Duality breaking of vortex configuration in a hierarchical honeycomb network

We report measurements of Little-Parks oscillation on the hierarchical honeycomb-superconducting network for investigating possible effects of hierarchical structure in terms of spatial symmetry, parity, and duality. We observed an asymmetric Little-Parks oscillation about $\Phi /{\Phi }_0=1/2$, although spatial symmetry was kept in the network. In comparison with a regular honeycomb network, the asymmetric oscillation is attributed to hierarchy which induces mixture of commensurate and incommensurate regions. The asymmetric oscillation is found to indicate breaking of the duality of vortex configuration.

Figure 1

SEM image of the samples. (a) The regular honeycomb network, which has about 5000 cells with lattice constant of $2\mu \text{m}$, line width of $0.6\mu \text{m}$. (b) The hierarchical honeycomb network. The elementary hexagon side length is $2\mu \text{m}$ with line width of $0.2\mu \text{m}$ and has five classes of hierarchy.

Figure 2

The magnetic-flux dependence of the sample resistance normalized by the normal-state resistance $R_N$. We found periodic dips indicated by the arrows. The inset shows the index number of dip positions as a function of the magnetic-flux. The slope shows the period of oscillation as 2.22 G.

-----

→ **GOAL OF THE EXERCISE**:
Answer each question from the text on honeycomb networks.
(a) What is the lattice constant of the regular honeycomb network?
(b) How many classes of hierarchy does the hierarchical honeycomb network have?
(c) What period of oscillation does the slope in the inset show?
None of the records are needed here.

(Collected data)
-----

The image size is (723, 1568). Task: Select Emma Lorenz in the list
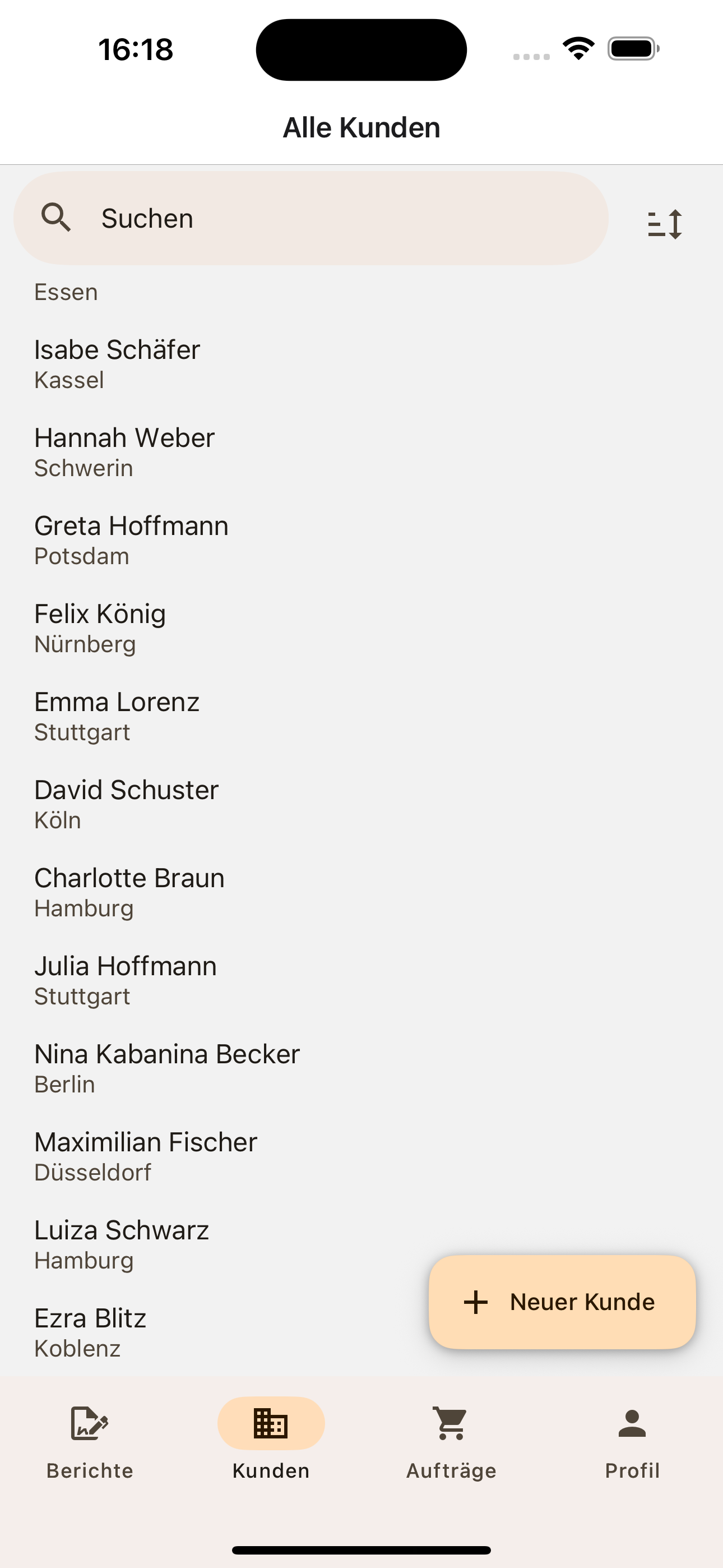[x=362, y=717]
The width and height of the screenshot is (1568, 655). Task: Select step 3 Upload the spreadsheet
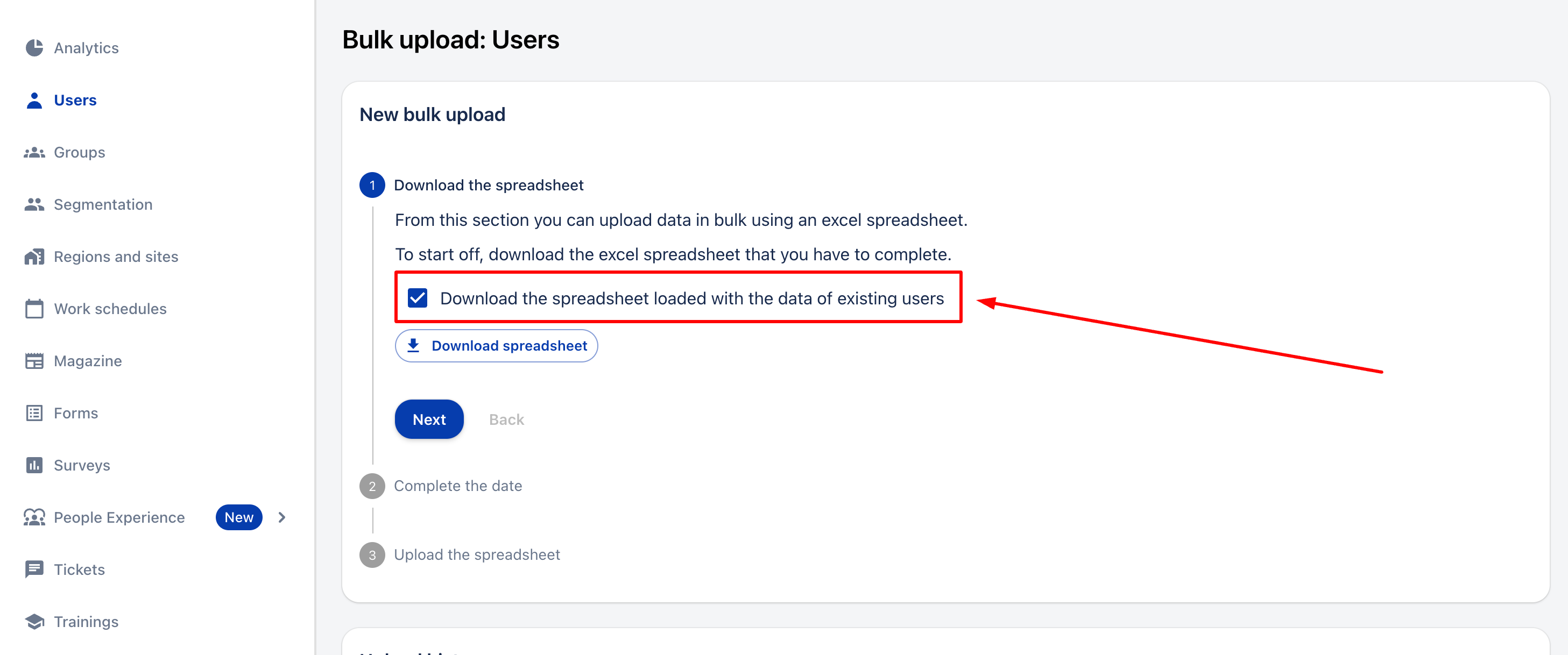point(476,554)
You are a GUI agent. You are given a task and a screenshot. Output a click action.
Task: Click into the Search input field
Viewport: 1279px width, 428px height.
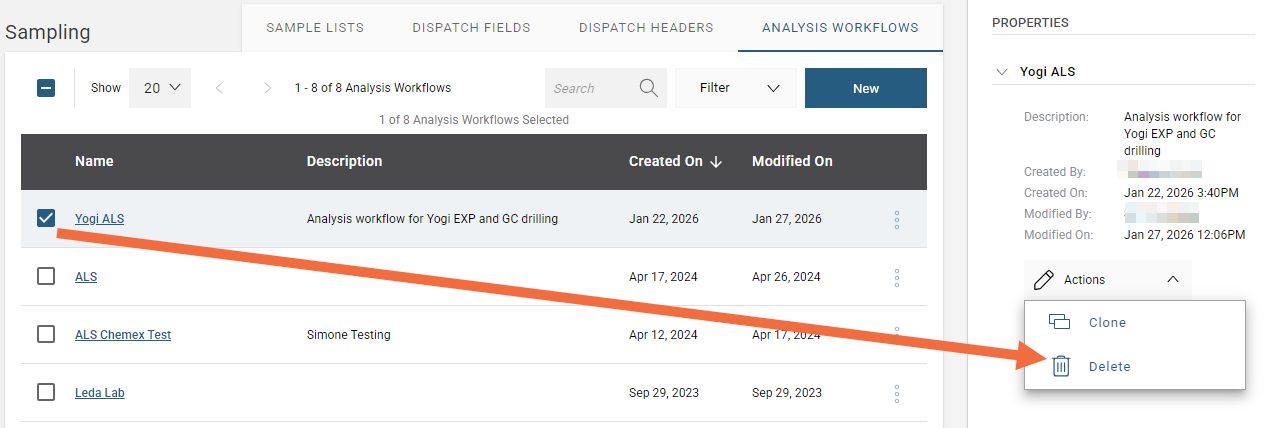click(x=590, y=88)
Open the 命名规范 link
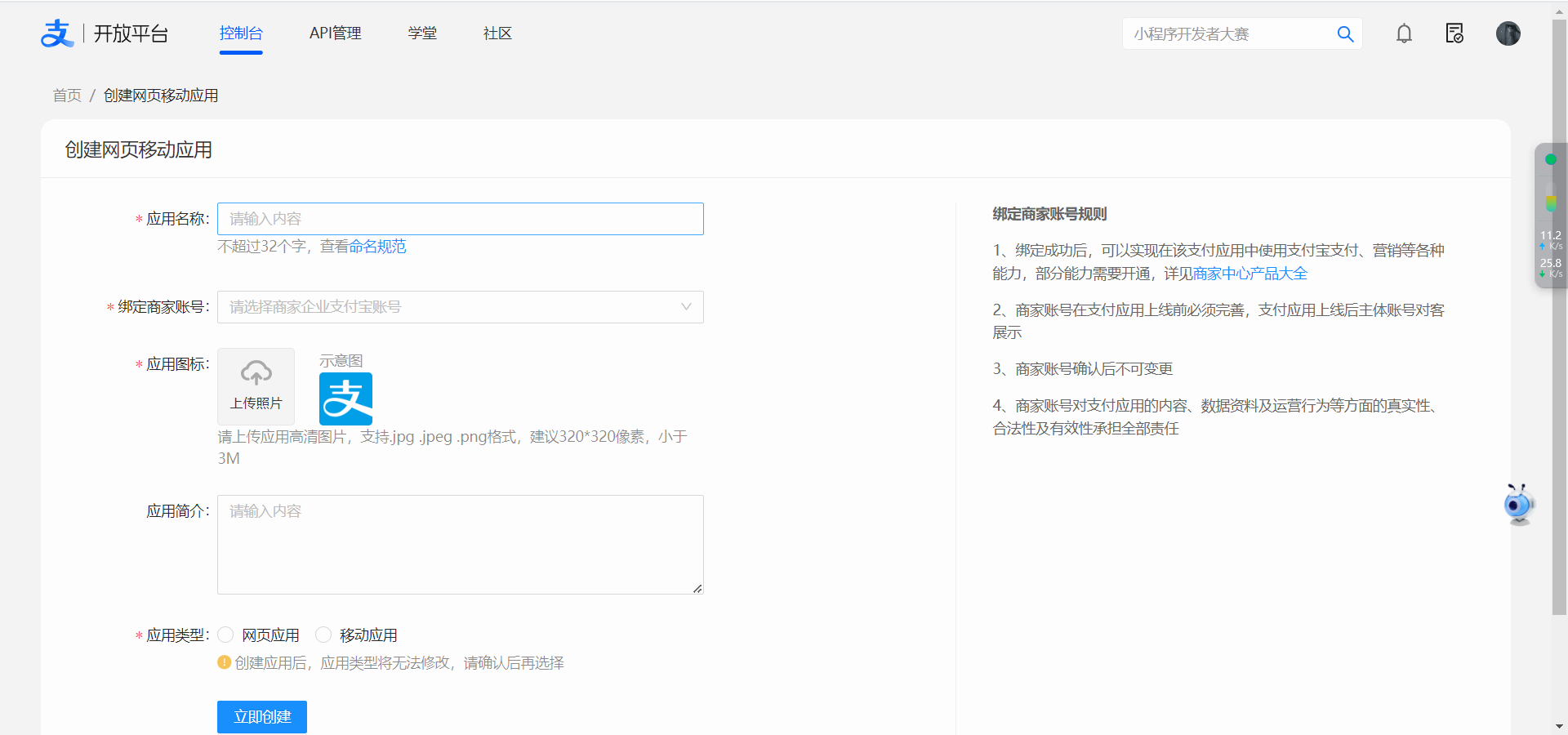This screenshot has height=735, width=1568. 377,247
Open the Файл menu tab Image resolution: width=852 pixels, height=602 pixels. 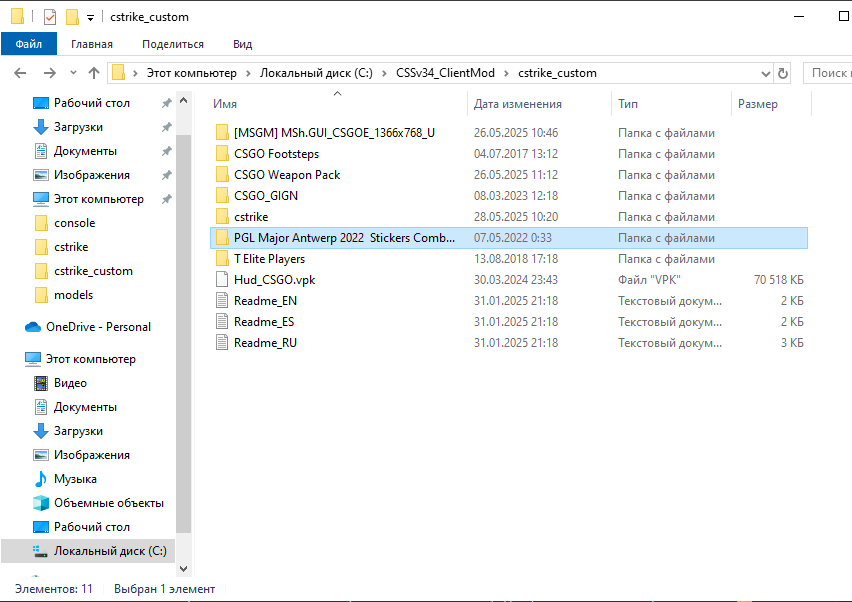point(29,44)
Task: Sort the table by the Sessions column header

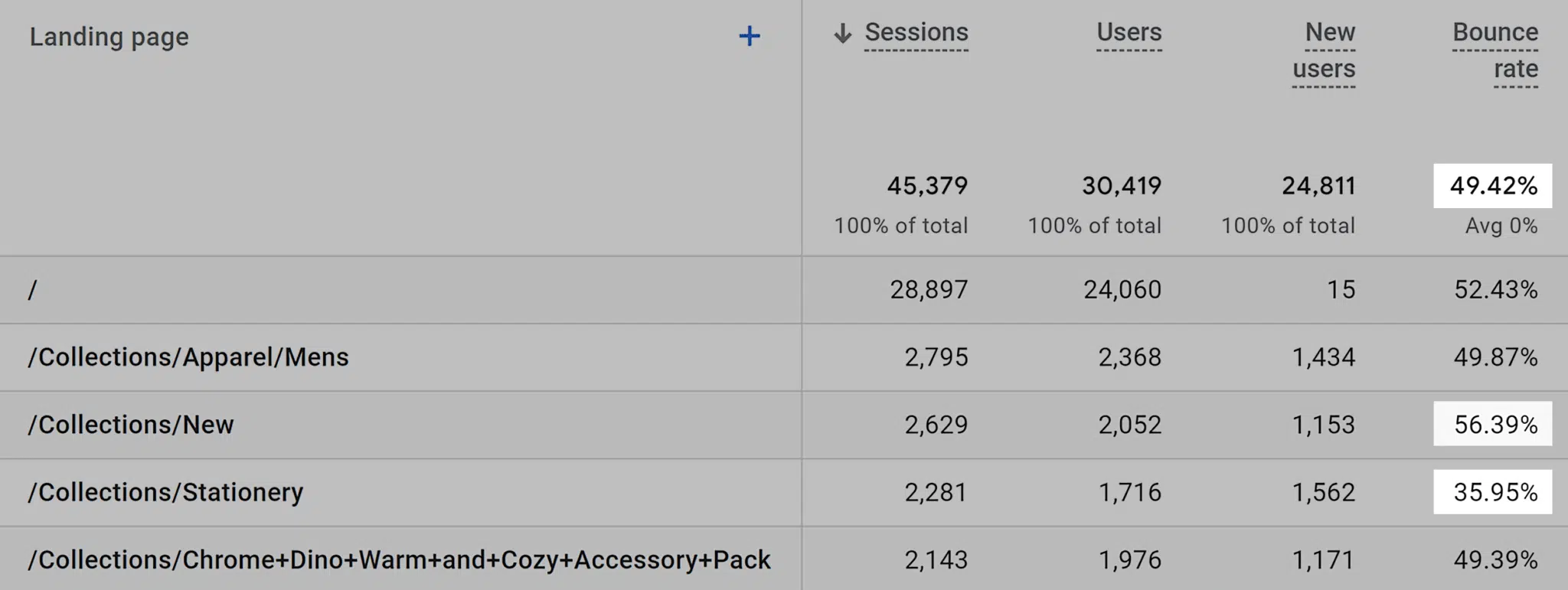Action: pyautogui.click(x=916, y=33)
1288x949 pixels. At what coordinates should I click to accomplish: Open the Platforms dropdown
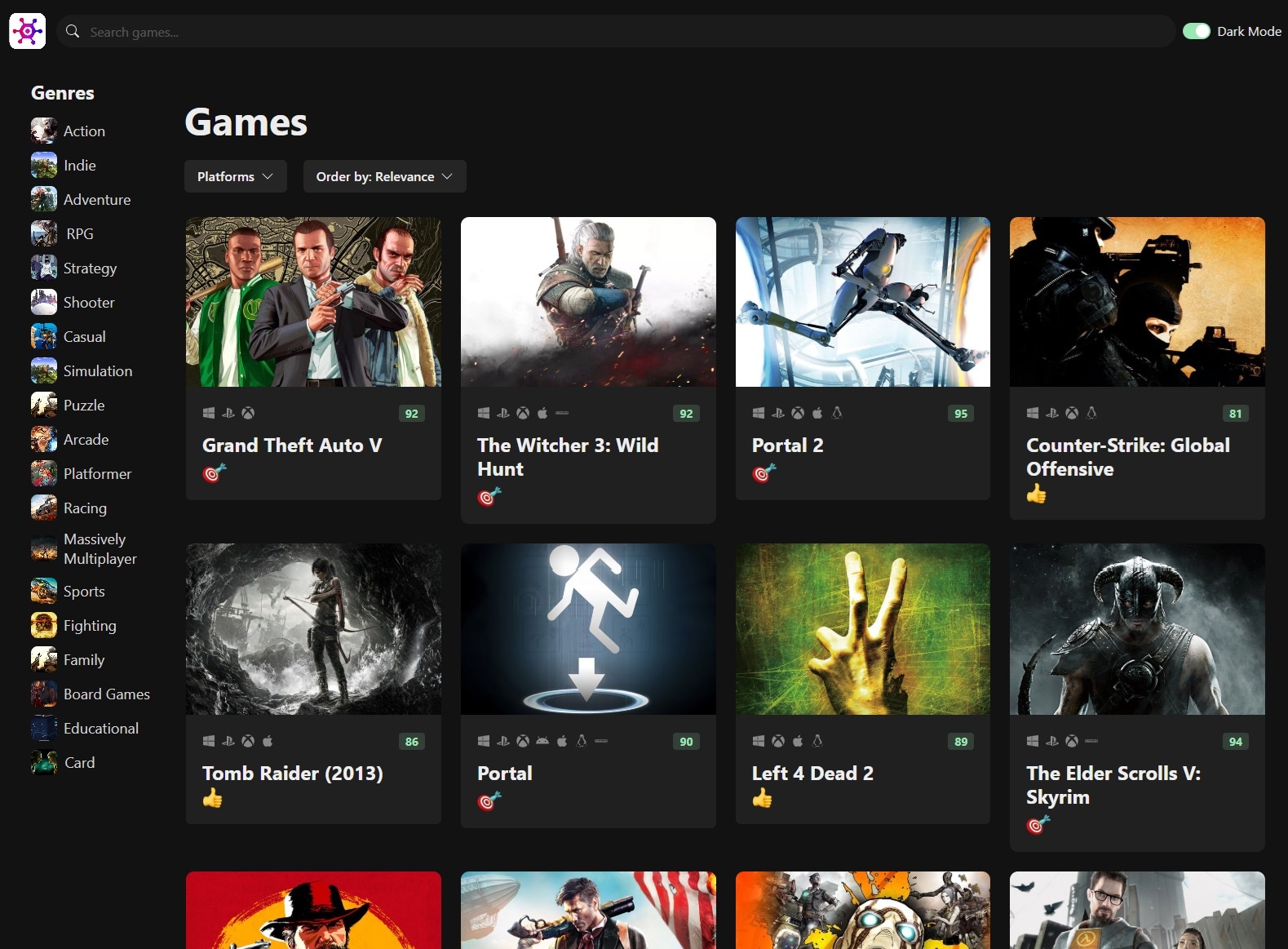[235, 176]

-----

→ **RESPONSE FOR THIS EXERCISE**:
(a) 2 μm
(b) Five
(c) 2.22 G